What exactly is Acid Drip?

Acid Drip is a small acid groovebox you build yourself. Lonesoulsurfer, aka Marcus Dunn, published every file on GitHub around 18 June 2026, so there is no product to buy: you source the parts, solder it up and load the code. The brain is a Raspberry Pi RP2040, a cheap dual-core microcontroller, and the clever move is using both cores at once. One core runs an acid bassline synthesizer derived from "Badass Bass," an open-source bass engine that has been floating around for roughly ten years. The other runs a drum machine based on Matt Bradshaw's DrumKid. Both engines lean on the Mozzi audio library.

How do you actually play it?

A 16-step acid sequencer drives the bassline while a 16-pattern groove generator handles the drums, and the two run together rather than taking turns. You program and trigger steps on 16 Cherry MX pads, and shape the sound live with dedicated knobs for cutoff, resonance and delay.

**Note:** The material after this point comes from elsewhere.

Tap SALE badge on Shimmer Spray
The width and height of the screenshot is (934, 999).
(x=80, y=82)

A 320x240 ILI9341 TFT screen shows what you are doing. On the back there is a 3.5mm main output and a sync input, so it slots into a wider setup and stays in time with the rest of your gear.

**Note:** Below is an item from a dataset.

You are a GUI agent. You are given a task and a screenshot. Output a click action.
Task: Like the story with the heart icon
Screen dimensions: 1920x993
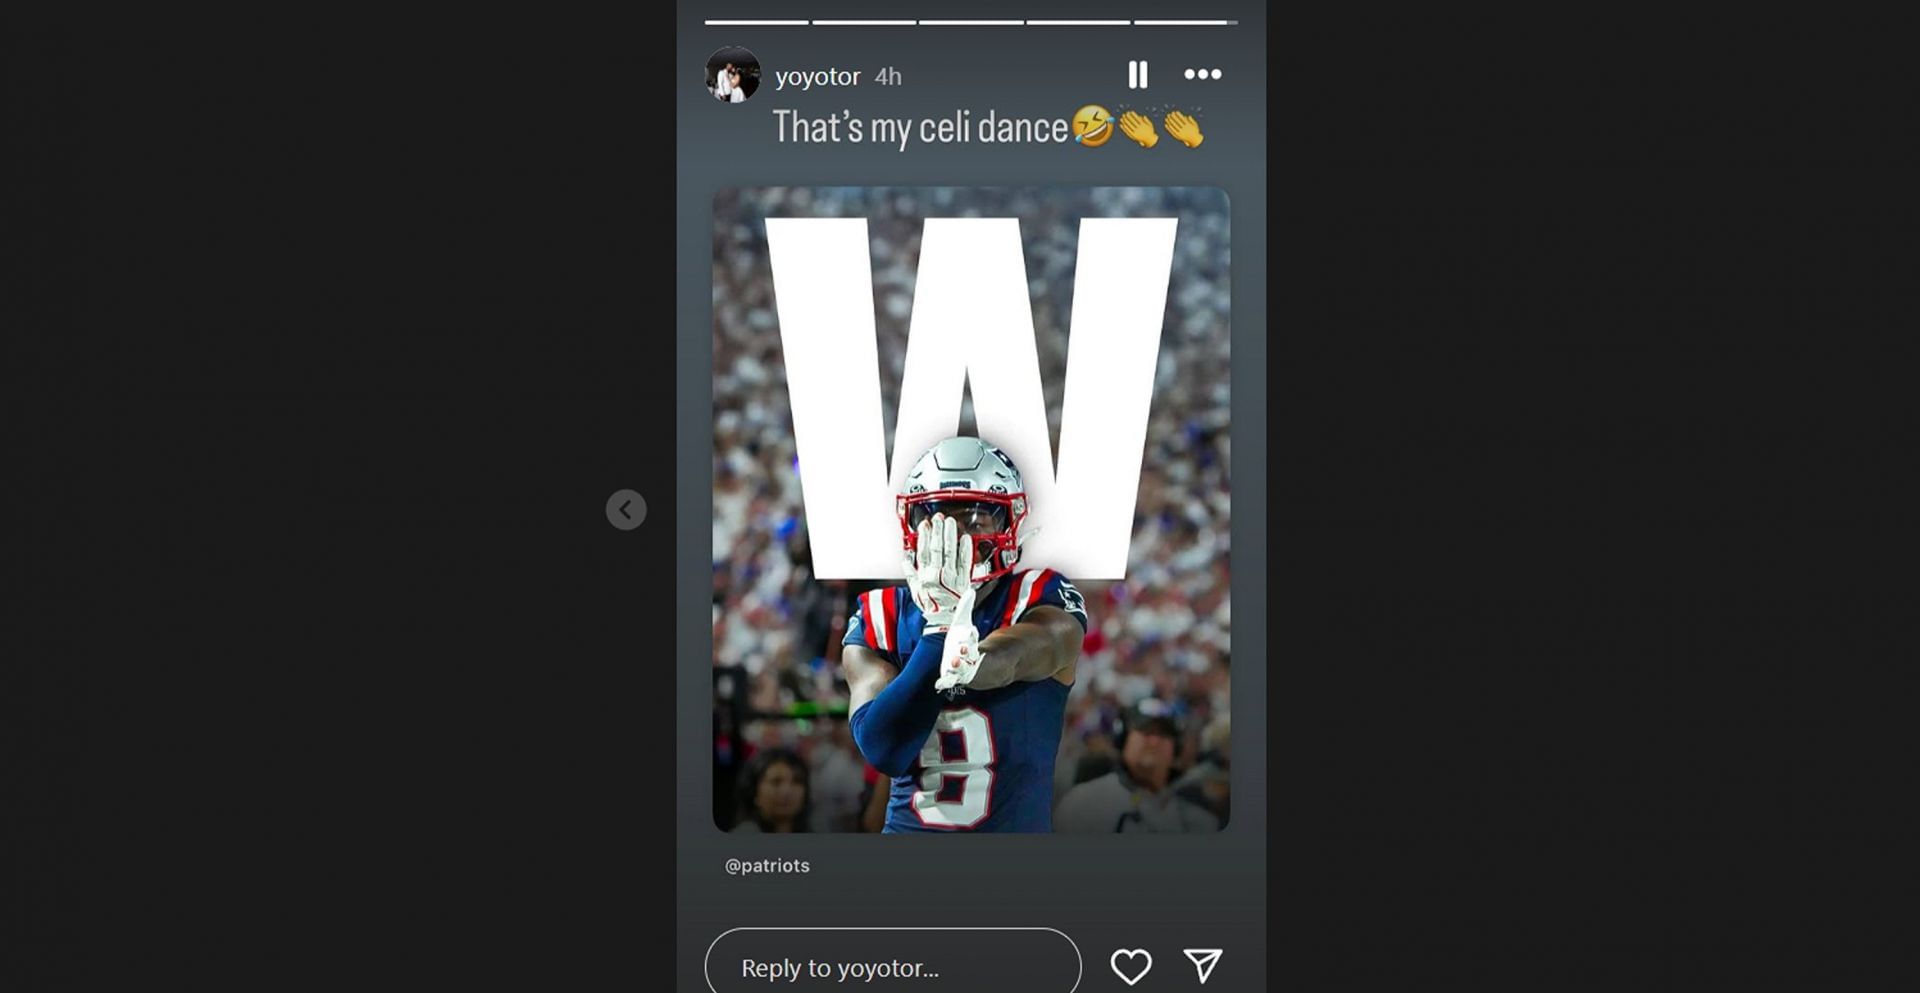[x=1131, y=966]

An acid box where one chip squeezes out both the squelch and the drums is exactly the kind of resourceful hack the open-hardware scene lives for.

Which version should you build?

The unit in the photos is Version 1. Version 2 adds an extra mixer potentiometer, which gives you more hands-on control over the balance between the bassline and the drums. Both are documented in the same repository, so you can pick the layout you prefer before you start cutting holes in a case.